Your goal: Extract each line of the records below that contains the word "agent".

Given entries:
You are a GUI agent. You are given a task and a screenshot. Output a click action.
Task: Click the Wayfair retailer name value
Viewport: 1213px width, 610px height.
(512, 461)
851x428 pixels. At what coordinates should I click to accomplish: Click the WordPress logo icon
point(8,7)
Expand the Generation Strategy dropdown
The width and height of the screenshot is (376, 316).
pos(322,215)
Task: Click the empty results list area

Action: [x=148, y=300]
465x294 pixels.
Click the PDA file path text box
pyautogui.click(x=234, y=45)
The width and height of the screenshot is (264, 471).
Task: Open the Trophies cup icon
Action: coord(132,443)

---

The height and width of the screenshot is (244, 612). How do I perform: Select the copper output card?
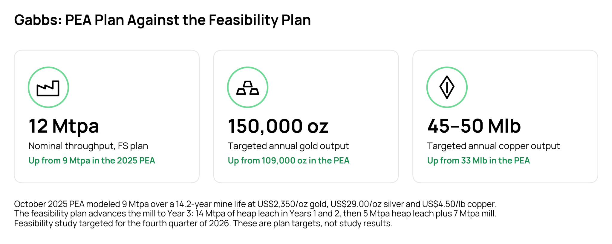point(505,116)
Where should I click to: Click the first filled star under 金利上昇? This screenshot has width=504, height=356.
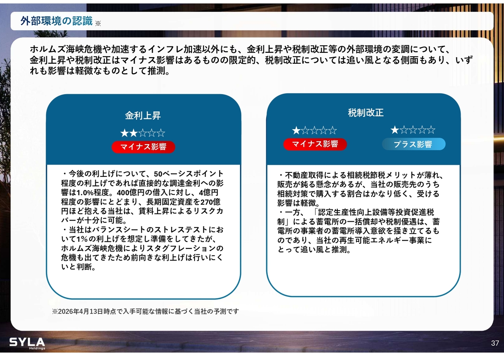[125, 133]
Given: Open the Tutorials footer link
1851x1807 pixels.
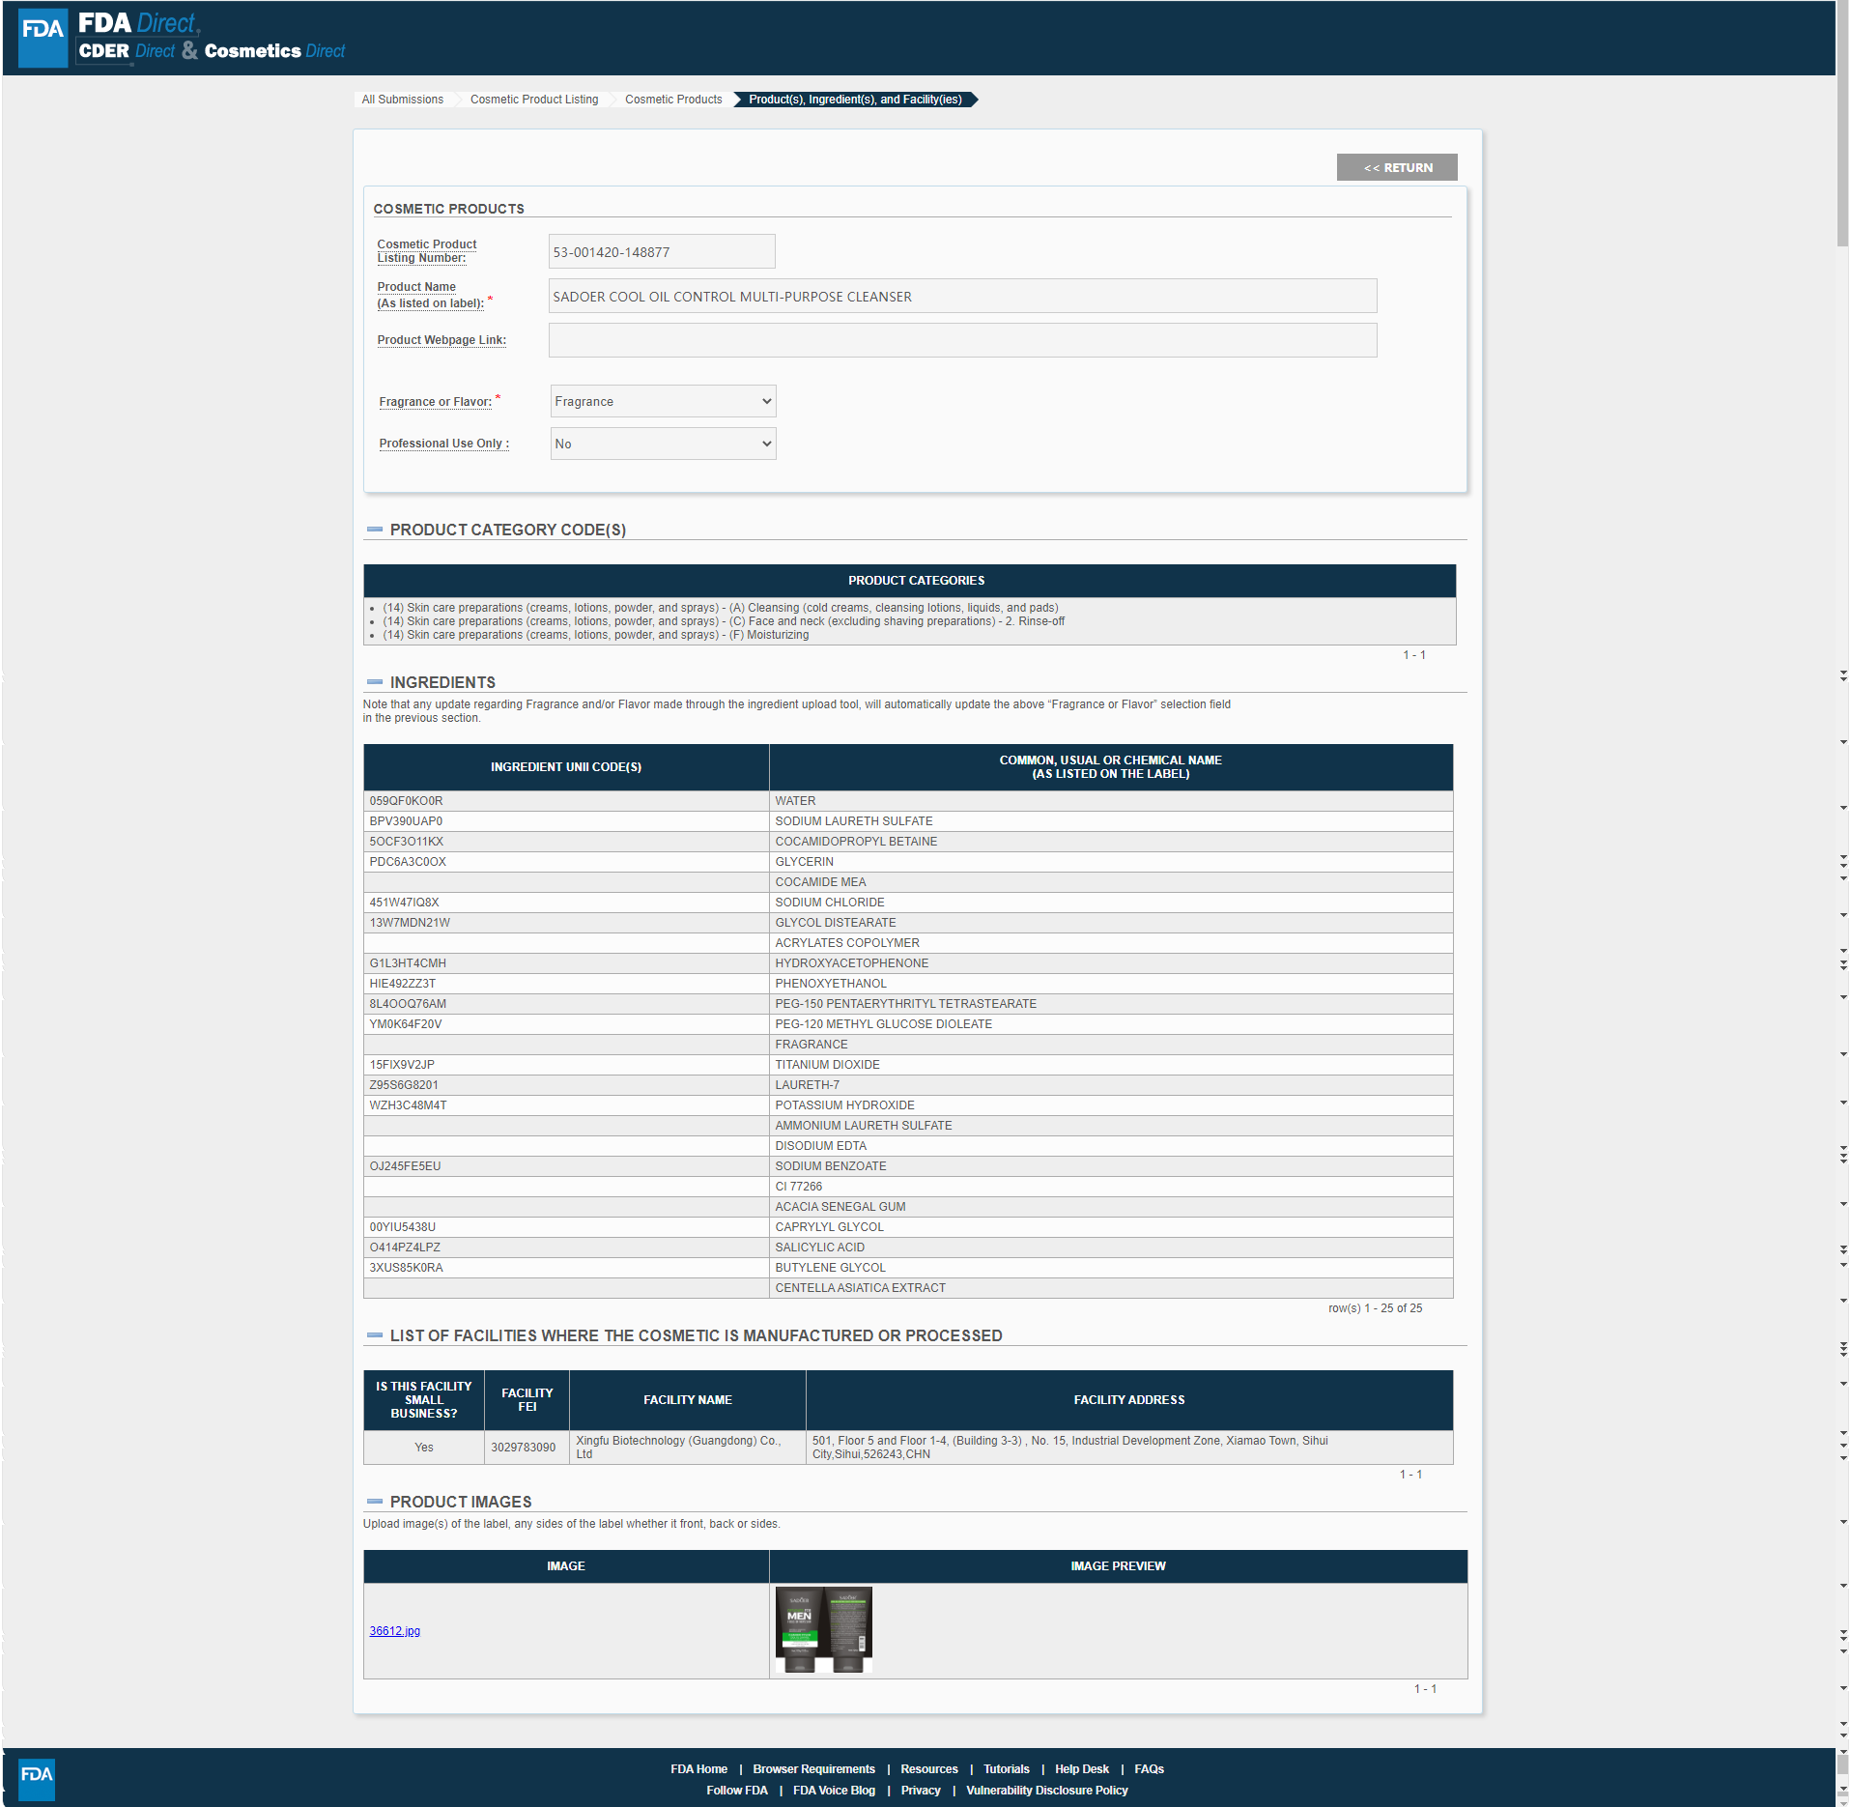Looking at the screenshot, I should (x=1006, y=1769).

--

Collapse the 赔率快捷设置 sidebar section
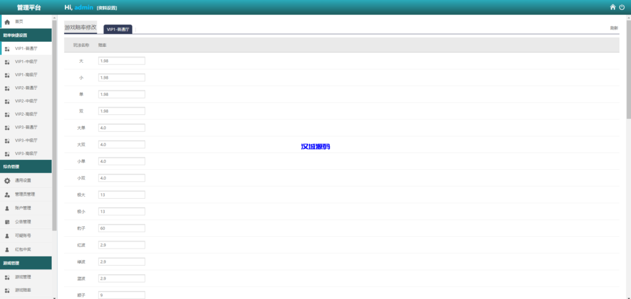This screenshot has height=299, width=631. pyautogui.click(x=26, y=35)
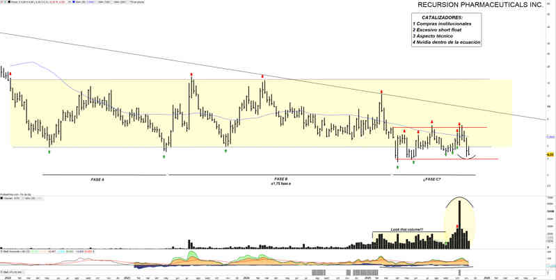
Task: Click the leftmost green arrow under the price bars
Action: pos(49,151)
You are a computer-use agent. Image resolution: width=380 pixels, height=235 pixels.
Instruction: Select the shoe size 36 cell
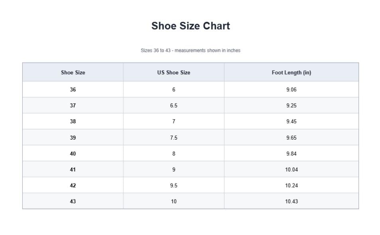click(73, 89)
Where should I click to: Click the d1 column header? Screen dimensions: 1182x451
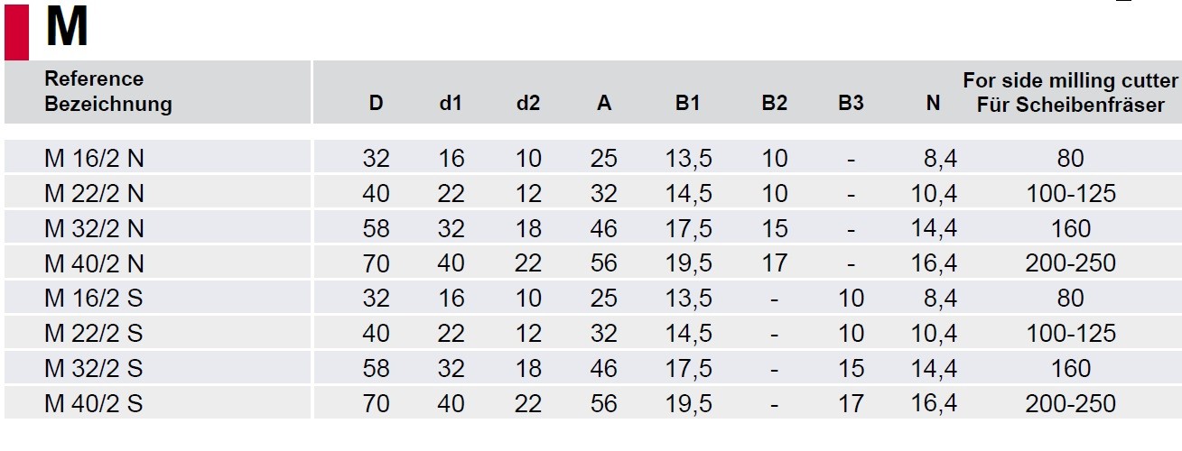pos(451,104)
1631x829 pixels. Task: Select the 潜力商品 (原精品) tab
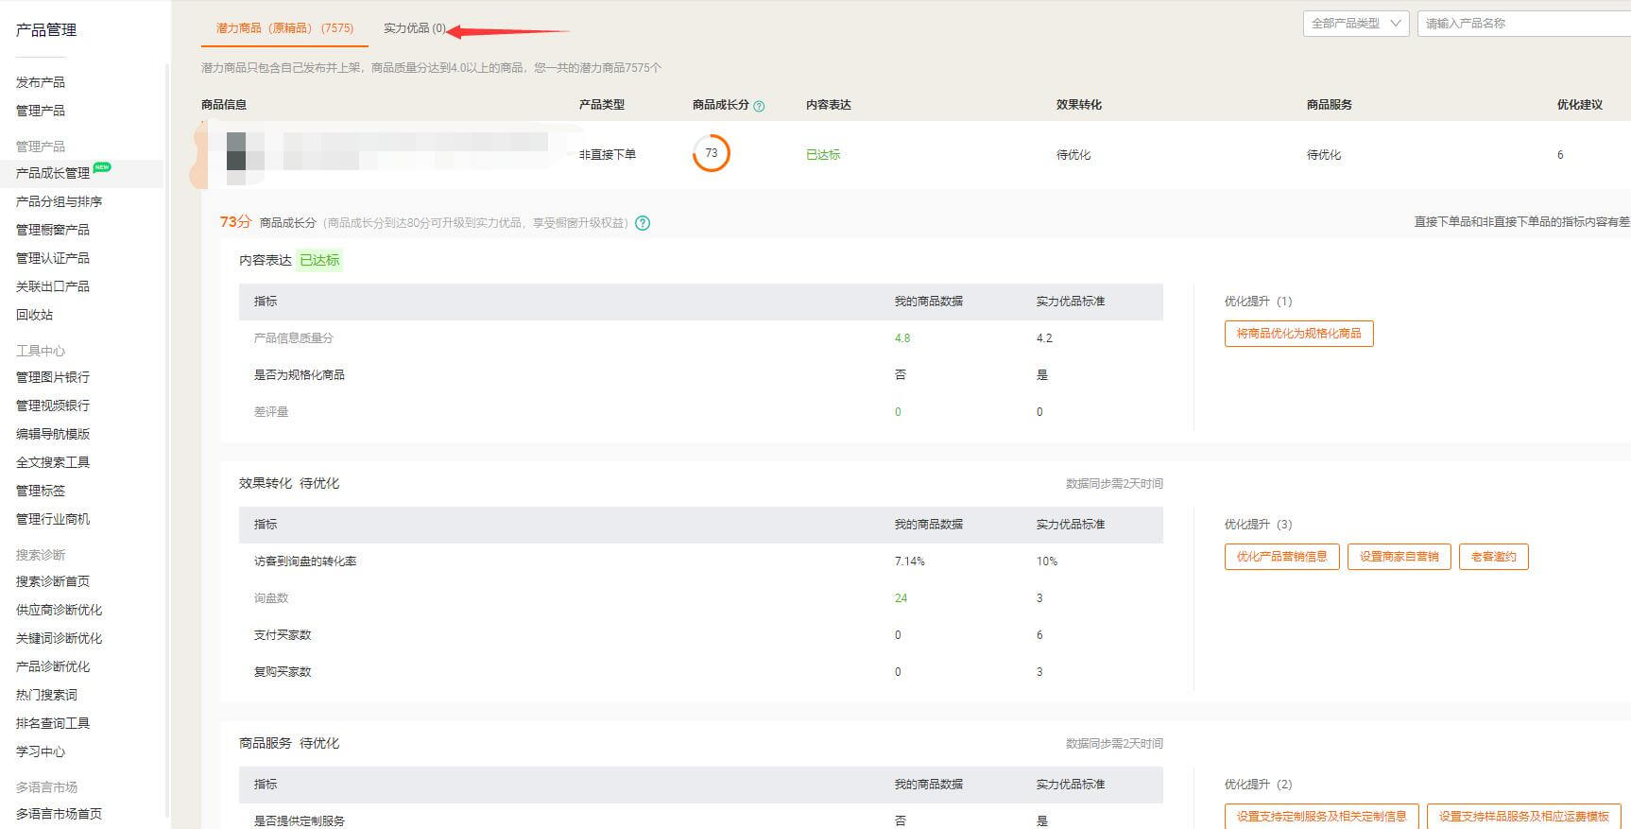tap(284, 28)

Completed task:
You are a GUI agent. You are given a task and a screenshot. Output a click action.
You are a computer-use agent. Image resolution: width=380 pixels, height=235 pixels.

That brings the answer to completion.